Em uma família que dependia do Bolsa Família para manter o básico em casa, a notícia de que um dos integrantes conseguiu um emprego com carteira assinada trouxe alegria, mas também medo. A preocupação imediata foi se o benefício seria cancelado automaticamente, colocando todo o orçamento em risco. Foi nesse contexto que eles descobriram a existência da Regra de Proteção e entenderam que trabalhar não significa perder o auxílio de forma imediata.
Como a família descobriu a Regra de Proteção do Bolsa Família?
O susto começou no dia em que o novo trabalhador assinou o contrato formal e passou a receber salário registrado. A mãe, responsável pelo CadÚnico, acreditava que o sistema do governo iria cancelar o benefício assim que a renda aumentasse.
Ao buscar informações no CRAS, ela foi informada de que a Lei nº 14.601 de 2023 criou a Regra de Proteção, permitindo a permanência no programa mesmo após a entrada no mercado de trabalho.
Durante a orientação, foram destacados os principais pontos do funcionamento dessa regra:
- Permite continuar no Bolsa Família mesmo com aumento de renda
- Pagamento de 50% do valor do benefício por período de transição
- Limite de renda de até R$ 706 por pessoa
- Proteção válida por até 24 meses em alguns casos
O emprego formal ou MEI cancela o Bolsa Família automaticamente?
Com o tempo, a família entendeu que ter carteira assinada ou atuar como MEI não significa exclusão automática do programa. O que define a permanência é a renda por pessoa dentro dos limites estabelecidos pelo governo.
O medo inicial deu lugar ao alívio quando perceberam que o sistema foi criado justamente para estimular a entrada no mercado de trabalho sem perda imediata do benefício.

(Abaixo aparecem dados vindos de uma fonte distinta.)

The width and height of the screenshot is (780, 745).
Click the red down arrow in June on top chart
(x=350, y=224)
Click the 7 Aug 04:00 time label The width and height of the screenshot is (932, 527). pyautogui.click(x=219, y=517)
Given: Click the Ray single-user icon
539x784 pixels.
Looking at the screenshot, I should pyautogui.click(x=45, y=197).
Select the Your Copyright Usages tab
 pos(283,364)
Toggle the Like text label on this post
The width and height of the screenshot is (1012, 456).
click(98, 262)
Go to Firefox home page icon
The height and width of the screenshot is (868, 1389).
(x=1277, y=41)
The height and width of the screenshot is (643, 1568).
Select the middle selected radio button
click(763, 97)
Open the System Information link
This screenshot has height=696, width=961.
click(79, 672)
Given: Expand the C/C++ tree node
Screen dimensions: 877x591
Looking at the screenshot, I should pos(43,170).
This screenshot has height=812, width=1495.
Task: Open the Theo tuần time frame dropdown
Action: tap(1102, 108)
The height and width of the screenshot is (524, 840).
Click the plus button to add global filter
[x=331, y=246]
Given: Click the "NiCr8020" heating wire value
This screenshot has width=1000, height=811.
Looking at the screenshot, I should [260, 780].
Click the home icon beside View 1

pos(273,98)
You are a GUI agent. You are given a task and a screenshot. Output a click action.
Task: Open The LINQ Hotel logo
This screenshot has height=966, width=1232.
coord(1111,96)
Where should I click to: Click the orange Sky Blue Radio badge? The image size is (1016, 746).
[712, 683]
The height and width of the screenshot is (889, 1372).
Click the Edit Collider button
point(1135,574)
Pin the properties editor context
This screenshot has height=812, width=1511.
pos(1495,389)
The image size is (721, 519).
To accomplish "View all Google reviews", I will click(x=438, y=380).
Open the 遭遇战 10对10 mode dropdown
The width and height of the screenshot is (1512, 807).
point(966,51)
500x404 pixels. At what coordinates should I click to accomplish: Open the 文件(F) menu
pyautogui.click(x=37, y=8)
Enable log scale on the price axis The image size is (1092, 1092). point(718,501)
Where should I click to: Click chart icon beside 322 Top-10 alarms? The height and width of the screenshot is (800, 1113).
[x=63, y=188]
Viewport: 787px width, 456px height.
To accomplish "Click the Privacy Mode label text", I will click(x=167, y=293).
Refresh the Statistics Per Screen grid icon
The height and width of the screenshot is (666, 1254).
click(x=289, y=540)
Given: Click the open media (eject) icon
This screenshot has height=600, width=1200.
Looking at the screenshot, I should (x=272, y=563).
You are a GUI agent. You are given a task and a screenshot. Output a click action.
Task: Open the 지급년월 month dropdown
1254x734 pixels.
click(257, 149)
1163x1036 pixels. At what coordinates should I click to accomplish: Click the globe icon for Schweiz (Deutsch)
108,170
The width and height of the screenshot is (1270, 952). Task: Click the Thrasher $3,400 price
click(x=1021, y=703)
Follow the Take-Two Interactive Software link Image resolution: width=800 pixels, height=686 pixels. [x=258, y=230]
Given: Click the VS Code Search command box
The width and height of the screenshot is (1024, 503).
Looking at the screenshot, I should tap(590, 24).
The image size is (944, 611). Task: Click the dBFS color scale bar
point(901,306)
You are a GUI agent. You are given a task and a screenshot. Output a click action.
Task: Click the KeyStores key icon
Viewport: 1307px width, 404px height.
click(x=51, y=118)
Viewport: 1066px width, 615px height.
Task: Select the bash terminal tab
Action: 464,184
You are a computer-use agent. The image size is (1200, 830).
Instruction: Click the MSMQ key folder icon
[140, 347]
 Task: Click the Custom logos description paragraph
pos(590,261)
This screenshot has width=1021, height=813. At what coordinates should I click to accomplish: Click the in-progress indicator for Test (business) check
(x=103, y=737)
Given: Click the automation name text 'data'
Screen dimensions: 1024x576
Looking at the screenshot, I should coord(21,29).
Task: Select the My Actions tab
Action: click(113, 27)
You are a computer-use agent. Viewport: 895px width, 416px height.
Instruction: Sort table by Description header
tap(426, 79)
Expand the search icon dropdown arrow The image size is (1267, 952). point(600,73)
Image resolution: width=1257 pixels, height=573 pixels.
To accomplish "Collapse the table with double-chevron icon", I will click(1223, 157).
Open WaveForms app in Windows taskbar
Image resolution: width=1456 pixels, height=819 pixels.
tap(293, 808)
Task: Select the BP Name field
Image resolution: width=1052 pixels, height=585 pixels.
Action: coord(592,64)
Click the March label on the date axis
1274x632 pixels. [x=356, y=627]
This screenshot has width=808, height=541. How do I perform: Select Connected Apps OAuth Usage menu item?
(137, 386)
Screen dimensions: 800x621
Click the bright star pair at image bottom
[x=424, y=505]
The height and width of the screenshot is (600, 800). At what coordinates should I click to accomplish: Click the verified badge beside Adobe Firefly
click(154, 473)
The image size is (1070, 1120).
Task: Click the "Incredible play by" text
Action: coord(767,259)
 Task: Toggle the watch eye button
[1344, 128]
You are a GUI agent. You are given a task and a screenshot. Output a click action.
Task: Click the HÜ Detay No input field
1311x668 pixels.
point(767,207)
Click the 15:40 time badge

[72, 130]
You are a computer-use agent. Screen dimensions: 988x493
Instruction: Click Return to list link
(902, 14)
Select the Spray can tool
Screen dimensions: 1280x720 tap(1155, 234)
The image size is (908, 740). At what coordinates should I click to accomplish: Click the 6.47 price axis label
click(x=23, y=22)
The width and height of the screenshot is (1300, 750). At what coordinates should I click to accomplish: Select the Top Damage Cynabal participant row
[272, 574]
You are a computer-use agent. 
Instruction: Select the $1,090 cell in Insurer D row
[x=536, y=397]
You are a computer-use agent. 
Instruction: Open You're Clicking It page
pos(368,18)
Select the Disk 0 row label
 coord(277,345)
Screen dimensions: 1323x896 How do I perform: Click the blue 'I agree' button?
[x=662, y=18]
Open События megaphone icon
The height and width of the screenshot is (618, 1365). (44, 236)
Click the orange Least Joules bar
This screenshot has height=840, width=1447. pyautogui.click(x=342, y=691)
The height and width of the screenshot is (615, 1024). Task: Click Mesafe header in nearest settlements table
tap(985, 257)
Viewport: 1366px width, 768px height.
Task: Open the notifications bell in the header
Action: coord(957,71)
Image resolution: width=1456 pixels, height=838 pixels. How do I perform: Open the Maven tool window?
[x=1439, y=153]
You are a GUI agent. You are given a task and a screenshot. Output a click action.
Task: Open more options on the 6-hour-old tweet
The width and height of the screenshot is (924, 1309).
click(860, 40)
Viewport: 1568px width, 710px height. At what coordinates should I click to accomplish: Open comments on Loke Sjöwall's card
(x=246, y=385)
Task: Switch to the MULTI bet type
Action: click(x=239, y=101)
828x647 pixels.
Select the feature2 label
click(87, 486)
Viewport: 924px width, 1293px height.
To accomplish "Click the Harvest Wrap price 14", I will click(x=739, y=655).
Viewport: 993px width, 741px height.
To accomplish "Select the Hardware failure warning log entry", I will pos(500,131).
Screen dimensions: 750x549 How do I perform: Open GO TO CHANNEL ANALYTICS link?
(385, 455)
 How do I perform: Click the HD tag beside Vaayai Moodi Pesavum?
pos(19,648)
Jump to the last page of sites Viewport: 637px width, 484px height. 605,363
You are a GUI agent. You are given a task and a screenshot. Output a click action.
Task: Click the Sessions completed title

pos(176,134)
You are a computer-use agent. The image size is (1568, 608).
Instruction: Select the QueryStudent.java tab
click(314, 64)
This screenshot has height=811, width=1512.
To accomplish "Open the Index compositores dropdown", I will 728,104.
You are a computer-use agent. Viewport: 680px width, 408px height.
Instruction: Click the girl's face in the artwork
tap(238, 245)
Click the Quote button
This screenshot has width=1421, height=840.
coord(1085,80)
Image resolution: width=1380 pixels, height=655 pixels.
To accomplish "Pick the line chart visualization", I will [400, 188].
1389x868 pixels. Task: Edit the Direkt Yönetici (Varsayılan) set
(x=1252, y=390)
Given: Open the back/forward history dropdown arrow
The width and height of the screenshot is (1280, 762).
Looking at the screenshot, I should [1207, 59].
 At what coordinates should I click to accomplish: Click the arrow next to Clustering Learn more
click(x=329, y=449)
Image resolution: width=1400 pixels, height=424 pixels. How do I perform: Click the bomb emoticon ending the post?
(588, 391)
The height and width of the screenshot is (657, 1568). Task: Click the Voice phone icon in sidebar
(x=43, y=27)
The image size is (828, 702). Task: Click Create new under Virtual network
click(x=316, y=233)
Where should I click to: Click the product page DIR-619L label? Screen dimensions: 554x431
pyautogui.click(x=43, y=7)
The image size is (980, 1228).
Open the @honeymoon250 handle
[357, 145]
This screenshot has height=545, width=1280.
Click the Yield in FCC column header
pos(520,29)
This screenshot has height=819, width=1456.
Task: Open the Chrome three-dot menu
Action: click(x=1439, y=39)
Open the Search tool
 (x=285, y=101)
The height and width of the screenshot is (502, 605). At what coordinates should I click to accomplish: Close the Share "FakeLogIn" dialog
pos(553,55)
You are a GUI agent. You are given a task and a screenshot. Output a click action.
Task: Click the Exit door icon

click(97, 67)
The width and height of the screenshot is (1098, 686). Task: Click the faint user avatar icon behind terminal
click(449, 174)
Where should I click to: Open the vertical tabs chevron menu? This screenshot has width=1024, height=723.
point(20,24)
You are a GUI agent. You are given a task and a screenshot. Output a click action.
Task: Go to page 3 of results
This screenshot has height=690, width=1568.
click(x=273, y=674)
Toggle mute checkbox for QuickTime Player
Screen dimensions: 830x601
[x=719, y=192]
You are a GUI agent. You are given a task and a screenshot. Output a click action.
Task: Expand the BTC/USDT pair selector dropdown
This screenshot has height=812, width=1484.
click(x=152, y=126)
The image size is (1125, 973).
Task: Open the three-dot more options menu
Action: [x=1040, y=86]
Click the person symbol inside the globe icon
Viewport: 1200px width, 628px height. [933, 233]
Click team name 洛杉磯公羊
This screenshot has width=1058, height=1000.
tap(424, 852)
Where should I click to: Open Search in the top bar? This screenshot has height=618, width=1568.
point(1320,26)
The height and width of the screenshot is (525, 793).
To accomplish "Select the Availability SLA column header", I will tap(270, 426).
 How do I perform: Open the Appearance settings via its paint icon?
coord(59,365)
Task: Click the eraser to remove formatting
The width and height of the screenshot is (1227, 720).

Entre as regras explicadas pelo assistente social, estavam os seguintes pontos principais:
- Emprego formal não cancela o benefício de forma imediata
- MEI também pode permanecer no programa
- Renda continua sendo analisada pelo Cadastro Único
- Informações são cruzadas com bases do eSocial
O que acontece se a renda ultrapassar o limite de R$ 706?
Em um momento de dúvida, o novo trabalhador perguntou o que aconteceria se o salário aumentasse ainda mais. A resposta trouxe clareza sobre o limite máximo permitido dentro da Regra de Proteção.
Foi explicado que, se a renda ultrapassar R$ 706 por pessoa, a família pode ser desligada do programa, pois o governo entende que houve melhora significativa na condição financeira.
Os principais cenários foram organizados para facilitar o entendimento:
- Renda até R$ 218 por pessoa garante entrada no programa
- Entre R$ 218 e R$ 706 mantém o benefício com redução
- Acima de R$ 706 pode ocorrer desligamento
- Retorno ao programa é possível se a renda cair novamente
O que é o retorno garantido do Bolsa Família?
Outro ponto que trouxe segurança para a família foi o chamado retorno garantido. Eles descobriram que, caso o emprego fosse perdido, não precisariam passar por todo o processo de inscrição novamente.
Se a renda por pessoa voltasse a ficar abaixo de R$ 218, o benefício poderia ser restabelecido automaticamente, desde que o CadÚnico estivesse atualizado.
Entre as vantagens desse mecanismo estavam:
- Retorno automático ao programa após perda de renda
- Dispensa de novo cadastro completo
- Prioridade para famílias já registradas no sistema
- Redução do tempo de espera em situações de vulnerabilidade
Por que manter o CadÚnico atualizado é essencial?
Com todas essas informações, a família percebeu que a manutenção do benefício dependia diretamente da atualização correta dos dados no Cadastro Único. Qualquer divergência poderia gerar bloqueios ou até cancelamentos.
Por isso, eles passaram a acompanhar de perto todas as informações exigidas pelo sistema e a informar qualquer mudança de renda imediatamente.
As principais recomendações recebidas foram:
- Atualizar o CadÚnico a cada 24 meses
- Informar novos empregos ou rendas extras ao CRAS
- Manter dados de saúde e educação em dia
- Evitar omissão de informações para não caracterizar fraude
No fim, a família entendeu que o Bolsa Família não é simplesmente cortado quando alguém consegue um emprego. A Regra de Proteção funciona como uma ponte entre a vulnerabilidade e a autonomia financeira, garantindo segurança durante a transição para uma nova fase de estabilidade econômica.